Plutôt que d’assumer la responsabilité de la mort de ses policiers ou de prendre des mesures pour maîtriser les gangs, Moïse a fait arrêter et emprisonner Carl Henry Boucher, inspecteur général de la police de la PNH et vétéran respecté des forces de l’ordre depuis 30 ans, et l’a maintenu en isolement avant qu’il ne soit présenté à un juge pour l’inculper. Boucher, la seule personne à qui le régime impute la responsabilité de la débâcle de la police du Village de Dieu, rejoint maintenant la vingtaine de prisonniers politiques en Haïti que Moïse a récemment jetés derrière les barreaux pour consolider son emprise sur le pouvoir, bien que la seule responsabilité de Boucher dans cette affaire semble avoir été d’aider à diriger un drone pour surveiller le site de l’attaque.

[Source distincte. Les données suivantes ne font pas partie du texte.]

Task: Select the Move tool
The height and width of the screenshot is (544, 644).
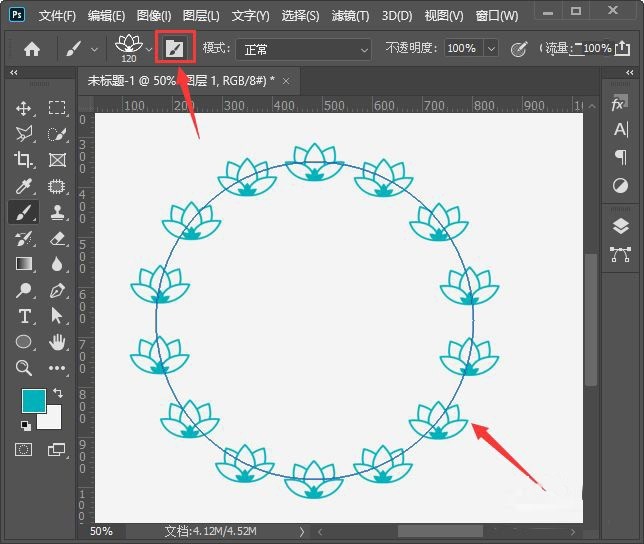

Les opposants à Moïse affirment que la raison pour laquelle Boucher est détenu en isolement – ce qui est étrange pour un officier de son rang – est qu’il pourrait témoigner de l’implication d’autres personnes dans l’intervention ratée, notamment le directeur de la PNH qui a été nommé par Moïse en novembre pour remplacer un directeur qu’il avait renvoyé. Une autre théorie est que les partisans de Moïse ont orchestré le désastre afin de convaincre leurs amis de l’OEA d’intervenir en Haïti avec une force militaire, de stabiliser la situation et d’aider à organiser de nouvelles élections qui maintiendront au pouvoir le parti de Moïse, voire Moïse lui-même ou son mentor, le musicien compas et ancien président Michel Martelly. Il n’est pas difficile, étant donné le niveau de cynisme de ce régime, d’imaginer que l’équipe de police ait pu être délibérément sacrifiée pour marquer un point : Les gangs sont maintenant aux commandes d’Haïti. La PNH, forte de 15 000 hommes, est financée par les États-Unis.

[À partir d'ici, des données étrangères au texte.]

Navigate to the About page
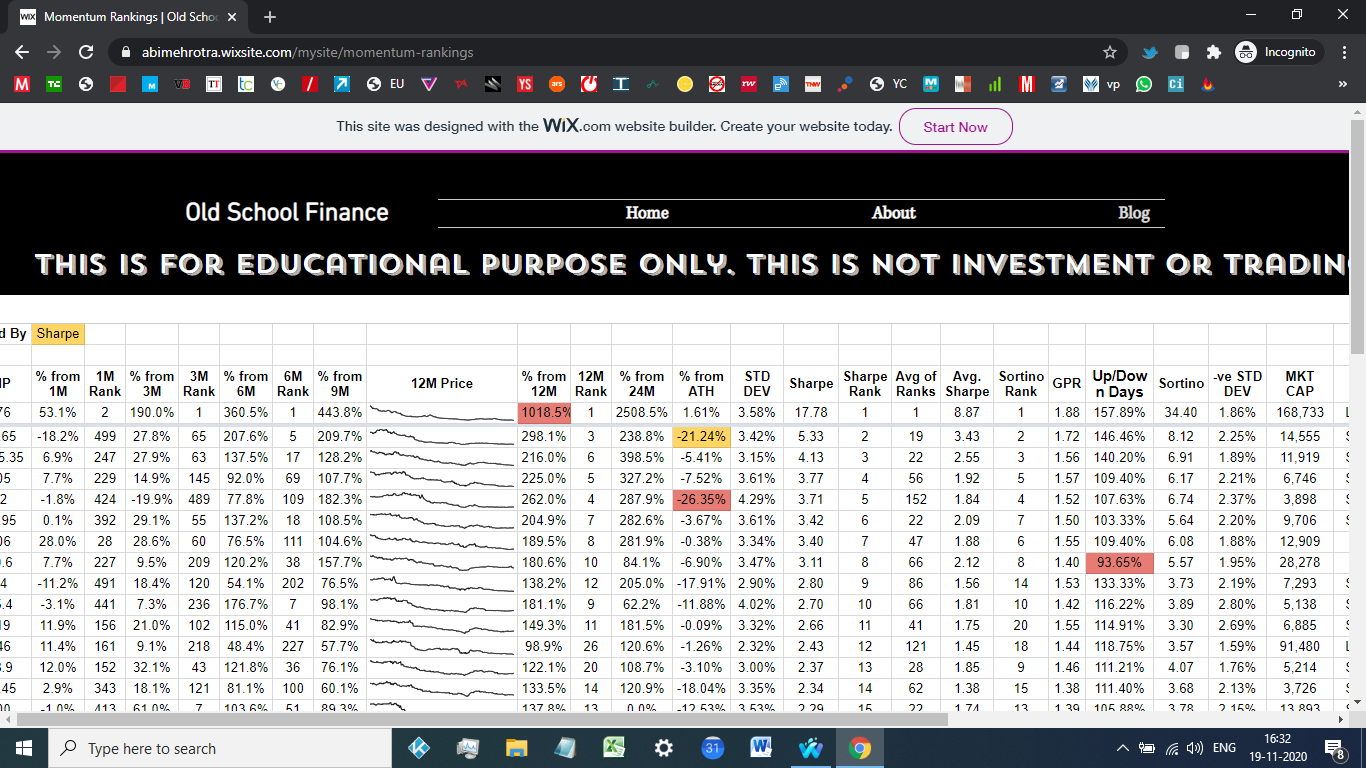Screen dimensions: 1366x768 pos(893,213)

Pendant ce temps, Moïse tente d’orchestrer un référendum visant à modifier la constitution pour lui permettre de briguer un second mandat consécutif. Moïse pourrait-il faire quelque chose de plus transparent ? Un récent clip vidéo le montrant avec une salle pleine de partisans le montre posant et sûr de lui : “Quelles que soient les élections organisées dans ce pays, dit-il, elles ne nous enlèveront jamais le pouvoir”. Cela ne peut que vous rappeler François (Papa Doc) Duvalier déclarant à un journaliste de CBS : “Je viens d’être élu président à vie.”
Le mandat de Moise a été caractérisé par une certaine “gangstérisation” d’Haïti. Non seulement les politiciens comme Moise ont donné du pouvoir aux gangs, mais ils ont également augmenté en nombre et en portée.
Des bidonvilles entourant le port de la capitale à Pétion-Ville, l’un des quartiers les plus huppés du pays, en passant par la vallée centrale, les gangs prolifèrent. Selon les Nations Unies, Haïti compte aujourd’hui environ 167 gangs.
Parmi eux, les 400 Mawozo. Traduit approximativement par “400 Rednecks”, ce gang est l’un des groupes criminels qui se développent le plus rapidement dans le pays, étendant son territoire du quartier de Croix-des-Bouquets, dans la banlieue de Port-au-Prince, à la frontière avec la République dominicaine. Plus de la moitié des enlèvements perpétrés l’année dernière sont attribués aux 400 Mawozo, y compris l’enlèvement des 17 missionnaires américains le 16 octobre.